Cet arrêt constitue la confirmation d’une jurisprudence assez abondante. Il marque également une exigence particulière à l’égard d’une société aussi renommée que KILOUTOU.

Comment se calcule le préjudice professionnel ?

Le calcul de la perte de gains professionnels futurs répond à des règles strictes.

1 – SUR LA BASE DES REVENUS ANTERIEURS

Pour assurer la réparation du préjudice de la perte de gains professionnels futurs, on attribue généralement à la victime un capital. Ce capital est calculé sur la base de son revenu annuel antérieur correspondant en principe à la moyenne de ses revenus au cours des trois années précédant l’accident, puis on calcule la perte annuelle et on applique ensuite le coefficient de capitalisation paru à la Gazette du Palais.
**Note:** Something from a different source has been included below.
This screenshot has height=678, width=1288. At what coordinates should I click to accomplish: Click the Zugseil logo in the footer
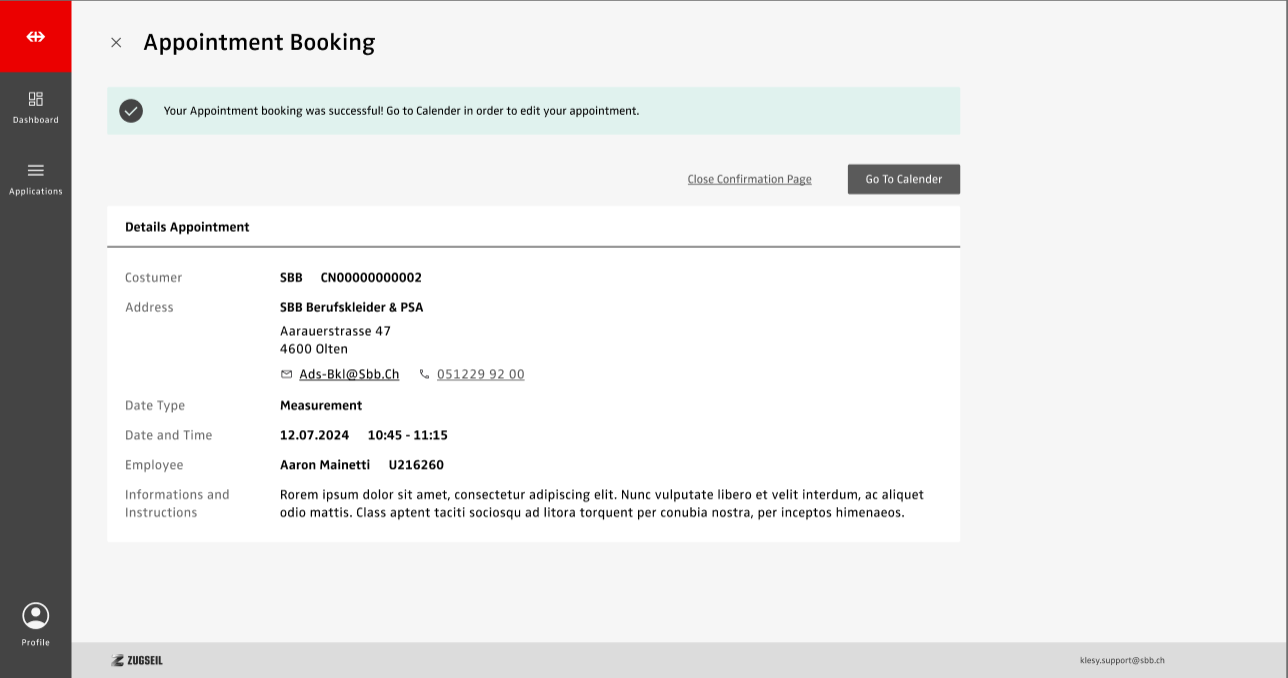pos(137,660)
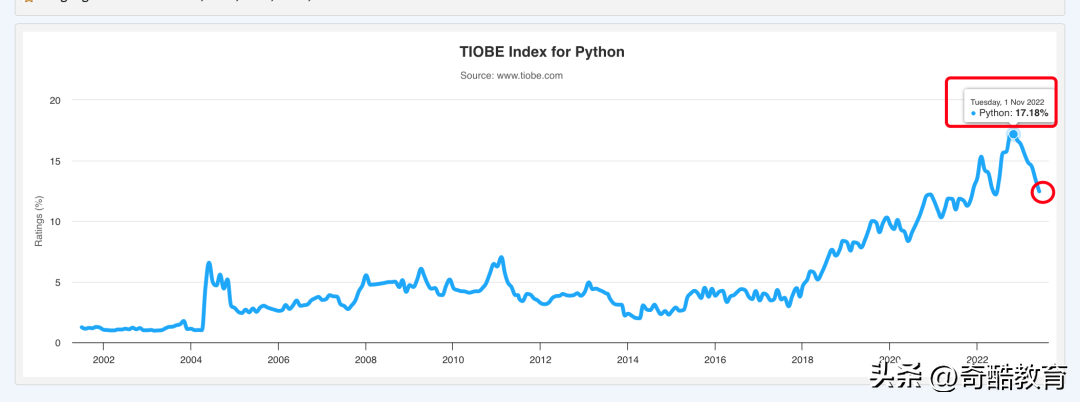Screen dimensions: 1080x402
Task: Click the Ratings (%) axis title
Action: [39, 221]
Le revenu de référence est le revenu net annuel imposable avant l’accident, net de cotisations sociales mais sans déduction de l’impôt sur le revenu.

Pour les travailleurs non-salariés (commerçants, artisans, professions libérales, entrepreneurs), il faut tenir compte non seulement de la perte d’exploitation mais également des charges fixes qui continuent à courir et sont supportées sans activité correspondante. La société a droit elle aussi à la réparation du préjudice subi au titre de la perte d’exploitation.

2 – DEDUCTION FAITE DES REVENUS POSTERIEURS AU FAIT DOMMAGEABLE

Si la victime conserve de bonnes perspectives de retour à un emploi de base, il convient d’évaluer la perte de gains professionnels futurs sur la base de l’intégralité salaire net perçu avant l’accident, en déduisant le montant du SMIC net. Mais, dès lors que la situation d’inactivité totale de la victime et l’absence de perspective de retour à l’emploi résultent de l’accident, il convient donc d’évaluer la perte de gains professionnels futurs sur la base de l’intégralité salaire net perçu avant l’accident, sans en déduire le montant du SMIC net. 

Me Nakache Cabinet
UN EXEMPLE TRES SIMPLIFIE

Vous gagniez avant l’accident 1500 € net par mois. A la suite de l’accident, vous ne percevez plus des revenus (rente invalidité, etc.) que de 800 € par mois. Votre perte mensuelle est donc de 700 € (1500 – 800). Sur l’année, vous perdez donc 8 400 euros (700 x 12). Cette somme de 8 400 doit être capitalisée en fonction de votre âge, c’est-à-dire multipliée par un indice qui varie en fonction de votre âge et qui peut être de 10, 15, 20 ou plus.

Si vous avez 45 ans, l’indice est dans certains cas de 27.876. Nous demanderons donc au moins 8 400 euros x 27.976, soit un capital de 234 998 euros.

Le calcul du préjudice professionnel peut être complété par le calcul de la perte d’une chance de faire une carrière avantageuse, par exemple lorsque la victime était déjà engagée dans des études prometteuses. La réparation d’une perte de chance doit être mesurée à la chance perdue et ne peut être égale à l’avantage qu’aurait procuré cette chance si elle s’était réalisée.